Huit jours après avoir révélé en ligne des insultes proférées par un homme, Tara Heuzé-Sarmini a été condamnée sans avoir pu se défendre. Un traitement d’une rapidité fulgurante qui contraste avec les années d’attente imposées aux femmes victimes de harcèlement ou de violences.
« Condamner une victime pour protéger l’homme qui l’insulte en 72 h, je ne peux pas l’entendre » s’insurge la journaliste Salomé Saqué, elle-même victime de cyberharcèlement depuis des années sans réaction de la justice qu’elle a pourtant saisie. Dans une vidéo diffusée mercredi sur les réseaux sociaux, elle regonfle la vague d’indignation suscitée par ce que plusieurs voix dénoncent comme une procédure-bâillon.
Refus poli puis insulte
L’affaire est récente : Tara Heuzé-Sarmini est une entrepreneuse et autrice engagée, fondatrice de « règles élémentaire » qui lutte contre la précarité menstruelle. Elle est suivie par plus de 30.000 personnes sur LinkedIn. Fin août elle accepte de se « connecter » à une personne qu’elle ne connaît pas mais avec qui elle a des relations en commun.
Immédiatement, elle reçoit de ce nouveau contact, Nicolas, un message l’invitant à rejoindre un réseau baptisé « Band of Brothers ». Elle décline poliment : il est peu probable qu’elle rejoigne un club de bros… Illico, Nicolas lui répond qu’il allait créer un « club de connasses » et qu’il penserait à elle en tant qu’ambassadrice, car elle semble « en avoir toutes les caractéristiques »
Condamnation rapide… de la victime
Tara fait une capture d’écran de ces échanges et raconte ce qui vient de lui arriver. La publication est très suivie suscitant des milliers de réactions, de commentaires et des centaines de republications.

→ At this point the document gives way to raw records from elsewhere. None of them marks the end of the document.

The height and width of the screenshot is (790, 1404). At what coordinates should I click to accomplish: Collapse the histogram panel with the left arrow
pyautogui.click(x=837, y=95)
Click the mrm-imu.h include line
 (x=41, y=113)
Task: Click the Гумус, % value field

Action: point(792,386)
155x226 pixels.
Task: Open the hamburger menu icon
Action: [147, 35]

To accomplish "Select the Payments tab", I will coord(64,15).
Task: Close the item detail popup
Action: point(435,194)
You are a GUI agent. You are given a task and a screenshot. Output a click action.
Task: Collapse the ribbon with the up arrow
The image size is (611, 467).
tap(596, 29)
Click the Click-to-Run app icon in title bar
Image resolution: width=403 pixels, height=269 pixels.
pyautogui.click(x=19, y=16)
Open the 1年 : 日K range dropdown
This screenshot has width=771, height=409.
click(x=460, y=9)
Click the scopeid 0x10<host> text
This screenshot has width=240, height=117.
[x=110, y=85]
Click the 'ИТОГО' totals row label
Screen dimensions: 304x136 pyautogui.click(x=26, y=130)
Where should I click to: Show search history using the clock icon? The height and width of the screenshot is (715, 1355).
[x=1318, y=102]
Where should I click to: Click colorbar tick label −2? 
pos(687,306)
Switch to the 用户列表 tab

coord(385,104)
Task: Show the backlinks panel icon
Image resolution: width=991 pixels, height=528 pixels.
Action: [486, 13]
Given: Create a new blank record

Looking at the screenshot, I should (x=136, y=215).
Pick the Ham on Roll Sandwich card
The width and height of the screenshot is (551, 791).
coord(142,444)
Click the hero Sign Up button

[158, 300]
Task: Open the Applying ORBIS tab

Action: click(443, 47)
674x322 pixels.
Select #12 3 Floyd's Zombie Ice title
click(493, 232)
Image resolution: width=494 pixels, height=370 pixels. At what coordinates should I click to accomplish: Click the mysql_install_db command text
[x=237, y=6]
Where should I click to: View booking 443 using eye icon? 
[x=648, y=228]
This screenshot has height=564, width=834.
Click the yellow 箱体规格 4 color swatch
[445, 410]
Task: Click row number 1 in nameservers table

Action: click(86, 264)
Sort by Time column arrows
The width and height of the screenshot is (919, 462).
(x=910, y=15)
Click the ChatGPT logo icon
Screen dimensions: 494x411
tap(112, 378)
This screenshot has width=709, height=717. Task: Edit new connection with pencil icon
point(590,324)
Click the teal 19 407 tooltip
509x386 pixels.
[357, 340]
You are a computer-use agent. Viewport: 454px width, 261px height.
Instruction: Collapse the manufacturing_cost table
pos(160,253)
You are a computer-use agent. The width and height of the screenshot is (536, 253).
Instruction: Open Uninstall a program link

C’est alors que Nicolas – l’auteur des insultes – lui envoie une mise en demeure, puis, une assignation en justice. « J’ai été assignée en 48 heures et condamnée en 24 heures. À plus de 200 km de chez moi. Sans avoir pu me défendre. » écrit Tara sur LinkedIn. « Cette situation a été rendue possible grâce à une procédure d’extrême urgence, dite de référé heure à heure, qui a permis au plaignant d’obtenir une audience en 48 heures.»
Asymétrie
« Cette instrumentalisation de la justice interroge l’équilibre du système judiciaire lui-même. Une procédure d’extrême urgence permet d’obtenir, en 48 heures, le retrait d’une publication dénonçant une injure sexiste — quand des victimes de violences conjugales, de viols ou de soumission chimique attendent des mois, parfois des années, une décision de justice. Cette asymétrie de traitement envoie un signal délétère : dénoncer devient plus risqué juridiquement que le comportement dénoncé. » souligne la Fondation des femmes qui apporte son soutien à Tara Heuzé-Sarmini et alerte sur « la multiplication des procédures-bâillons utilisées pour faire taire les femmes qui dénoncent publiquement le sexisme, en ligne comme hors ligne. »
Tara fait bien sûr appel de cette décision. Et, pour l’aider à financer ses frais de défense, elle a créé une cagnotte en ligne. Et indique qu’un éventuel surplus serait reversé à la Fondation des femmes pour venir en aide à d’autres victimes de procédures similaires.